:: Extract

During the [1], Mark identified the root cause of recurring server-wide 500 gateway errors: the Village of Maple Bluff website was consuming 131 GB/month of bandwidth due to heavy bot traffic. Because Asymmetric runs ~60 client sites on a single shared server, this bandwidth spike was starving other sites of resources at peak moments, causing gateway failures across the board.
Mark implemented a fix during or shortly before the call. Karly was asked to report any recurrence.
| Field | Value |
|---|---|
| Affected site (source) | Village of Maple Bluff |
| Bandwidth consumed | 131 GB/month |
| Root cause | Bot traffic generating tens of thousands of visits |
| Server-wide impact | 500 gateway errors on all co-hosted client sites |
| Status at call | Fix applied by Mark; monitoring ongoing |
| Secondary impact | Likely contributed to duplicate order issue on Doodla Farms (inconclusive) |
The shared server hosts approximately 60 client sites. When the Village of Maple Bluff site received large bot traffic bursts, bandwidth peaked sharply. Any user or client attempting to load a page or log in during those peaks encountered 500 errors — even if their own site was healthy.

::::
:: Source data

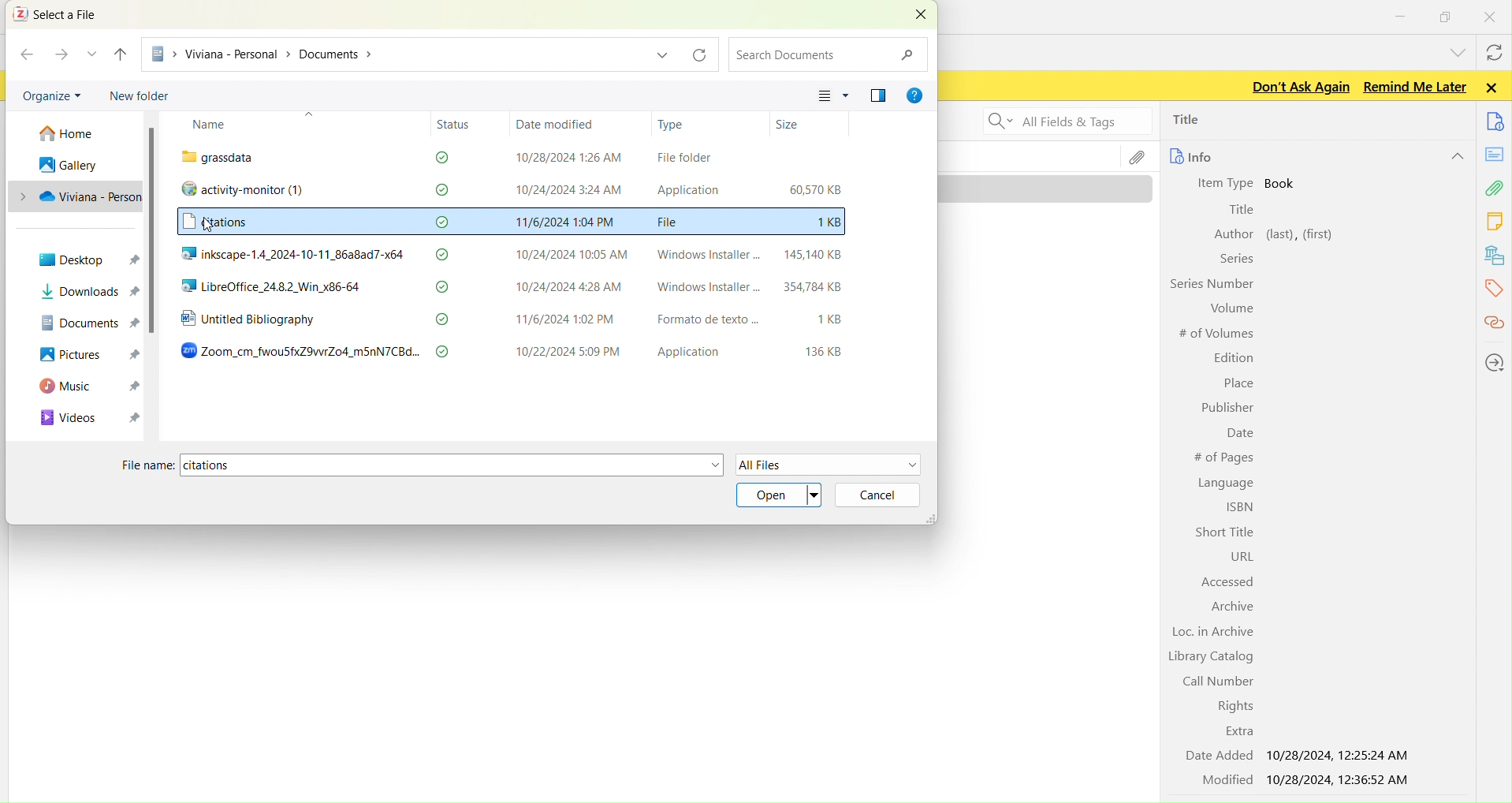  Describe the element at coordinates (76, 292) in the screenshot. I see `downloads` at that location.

::::

Complete the following:
1. According to the incident summary, how much bandwidth per month was the Village of Maple Bluff website consuming?
2. Write out the stretch of the incident summary from "During the [1], Mark" through "across the board.", substituting "common server" for "shared server".
3. Carry on the incident summary from its last sentence.

Answers for the tasks:
1. 131 GB/month

2.
During the [1], Mark identified the root cause of recurring server-wide 500 gateway errors: the Village of Maple Bluff website was consuming 131 GB/month of bandwidth due to heavy bot traffic. Because Asymmetric runs ~60 client sites on a single common server, this bandwidth spike was starving other sites of resources at peak moments, causing gateway failures across the board.

3.
Mark noted the distinction between bandwidth (the traffic-driven problem) and storage (which was fine at 125 GB of 2 TB used). The 500 errors were a resource exhaustion issue, not a disk or code problem.
"The thing about having a server like this is we've got 60 clients on one big server. And so if one of our clients starts getting messed with, it can affect the others." — Mark Hope
While reviewing server logs, Mark identified a separate but critical issue on the Asymmetric Applications company website:
This is flagged as a top priority for both Mark and Karly. See [2].
A possible (unconfirmed) connection between the bandwidth spikes and 2–3 duplicate orders on the Doodla Farms WooCommerce store. eShok investigated and found no definitive cause; updated plugins and disabled checkout page caching as a precaution.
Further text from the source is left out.